Under the law, Republic Act 10556, or the Araw ng Pagbabasa Act of 2013, November 27 of every year has been declared “Araw ng Pagbabasa” as among the means to celebrate in all elementary and secondary schools the virtue of reading books.
Nothing wrong with that.
But when we dig into the rationale why such law was authored in the House of Representatives, with a similar version in the Senate, we read that the Araw ng Pagbasa was inspired by the ideals of the assassinated former Senator Benigno Aquino Jr. who, some said, “believed that there is great worth in reading.”
Some have said that through reading, Aquino found a source of hope and empowerment while he was in solitary confinement during martial law imposed by then-President Ferdinand Marcos, called by some as dictator “for 20 years” from 1965 to 1986 when he was toppled by the so-called EDSA Revolution backed by the Catholic Church.
Equating martial law with Marcos’ presidency, forgetting that Marcos declared martial law on Sept 21, 1972, to check what he called was a state of rebellion and to help him institute urgent national reforms and lifted it on Jan 17, 1981.

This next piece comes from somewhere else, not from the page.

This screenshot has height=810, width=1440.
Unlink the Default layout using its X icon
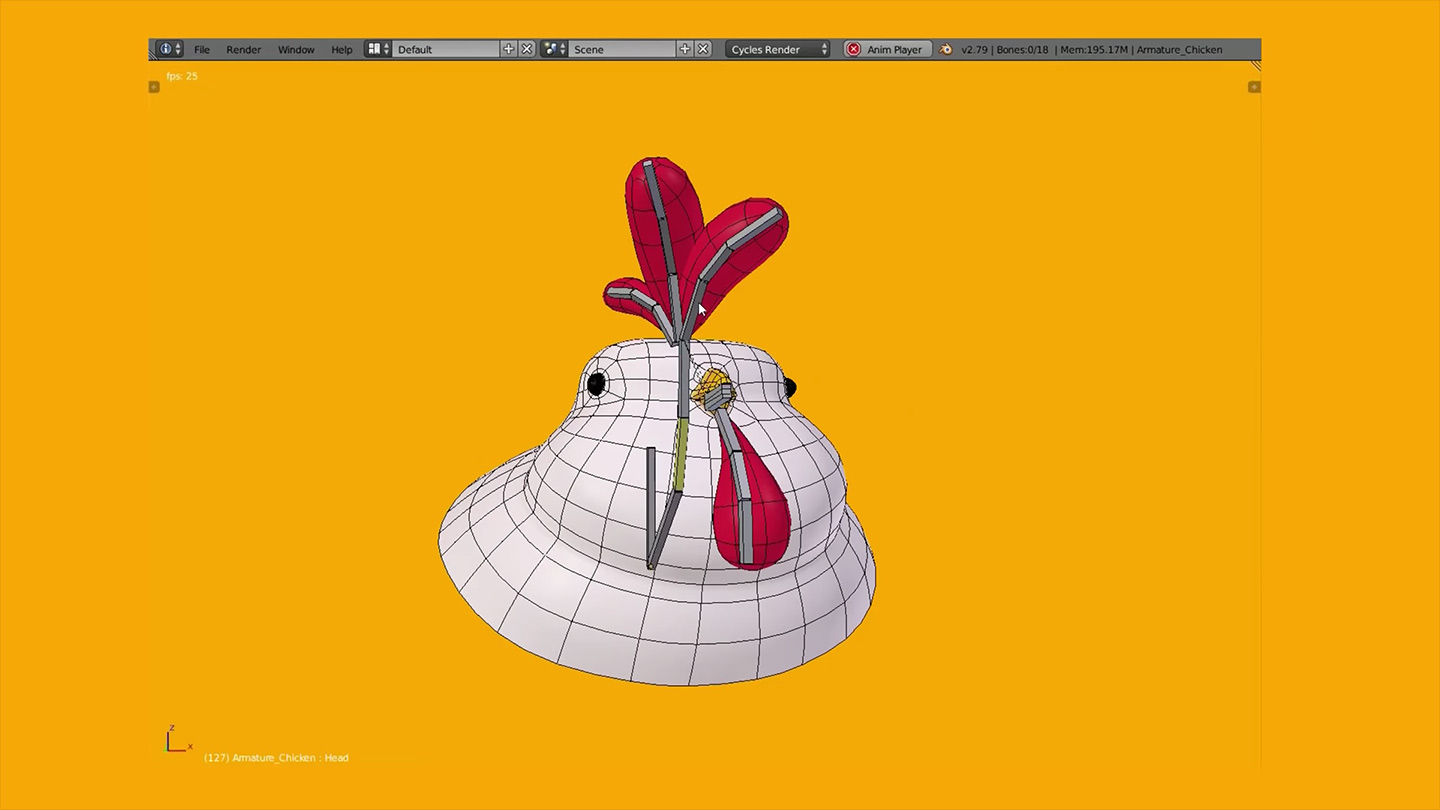527,49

Marcos’ critics and those pretending to know history conveniently forget that – assuming arguendo he was a dictator during martial law – he won by a landslide in 1969, in 1981, and won again in 1986 during the snap election.
Nothing is mentioned about Aquino charged with four counts of subversion, one count of murder, and one for illegal possession of firearms – all punishable by death – before a military court, defended by former Senators Jovito Salonga. Jose Diokno, Rene Saguisag, and others.

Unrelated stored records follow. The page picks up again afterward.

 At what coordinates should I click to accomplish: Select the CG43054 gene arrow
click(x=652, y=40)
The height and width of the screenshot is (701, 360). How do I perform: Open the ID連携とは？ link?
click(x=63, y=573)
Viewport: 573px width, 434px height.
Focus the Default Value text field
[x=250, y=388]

And nothing is mentioned that Marcos, through Imelda Marcos, granted him his request to have a triple bypass in the United States while he was confined at the Philippine Heart Center.
We also went through the suggested reading materials.

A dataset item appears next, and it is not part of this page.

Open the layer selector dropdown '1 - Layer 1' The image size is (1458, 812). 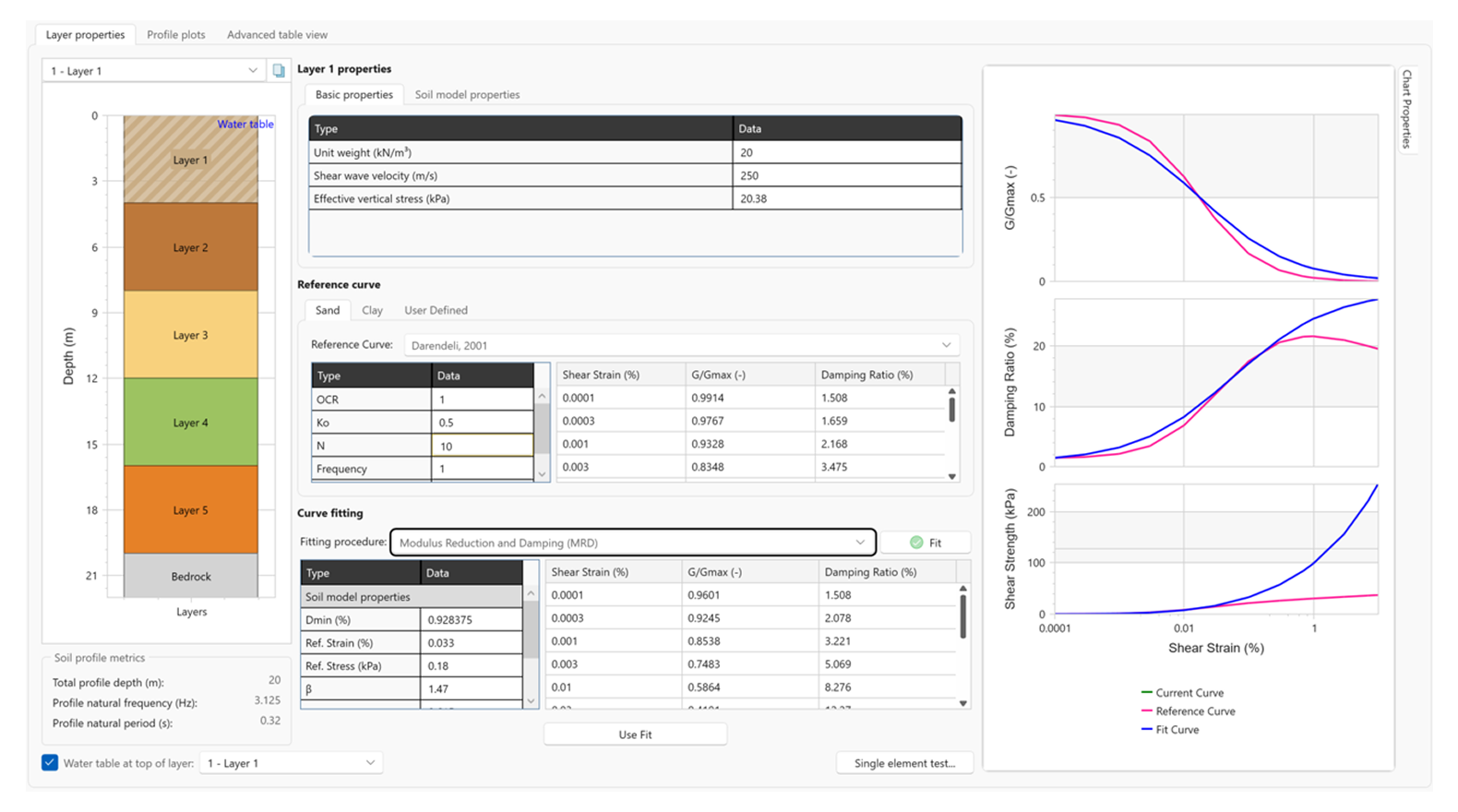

While we agree that there is virtue and corollary hope in reading to teach the younger generation about historical events before they were born, we found the conspicuous absence of stories about the courage and patriotism of the likes of, not limited to, Andres Bonifacio, Apolinario Mabini, Emilio Jacinto, Miguel Malvar, Antonio Luna, Marcelo del Pilar, Gregorio del Pilar, Josefa Llanes Escoda, Roque Ablan, Juan Luna, the Japanese occupation of the Philippines in the 1940s.
We were immediately jabbed by suggestions that the younger generation should be taught about the abuses during martial law. Period. Nothing about what people in their 70s, 80s and 90s today – those who witnessed the emergency episode – say about martial law.
Which, from our side of the bench, is not an impartial and objective way to teach the young about the accuracy, which means historical writing that is not one-sided and obviously a publication that has blinders.
If Araw ng Pagbasa should be objective and appreciated by all children, whatever their political and economic persuasions are, it should not limit its focus on the so-called “heroism” of only one man, but the gallantry of those who helped build the Filipino nation in war and in peace.
Let’s also encourage storytelling sessions, from Tawi Tawi to Batanes, about Rajah Soliman and Sultan Kudarat to those who were valiant to stand up to the Spaniards, the occupying Japanese Imperial Forces, and the American troops at the start of the Philippine-American War.
We owe it to the younger generations to be truthful and honest. (ai/mtvn)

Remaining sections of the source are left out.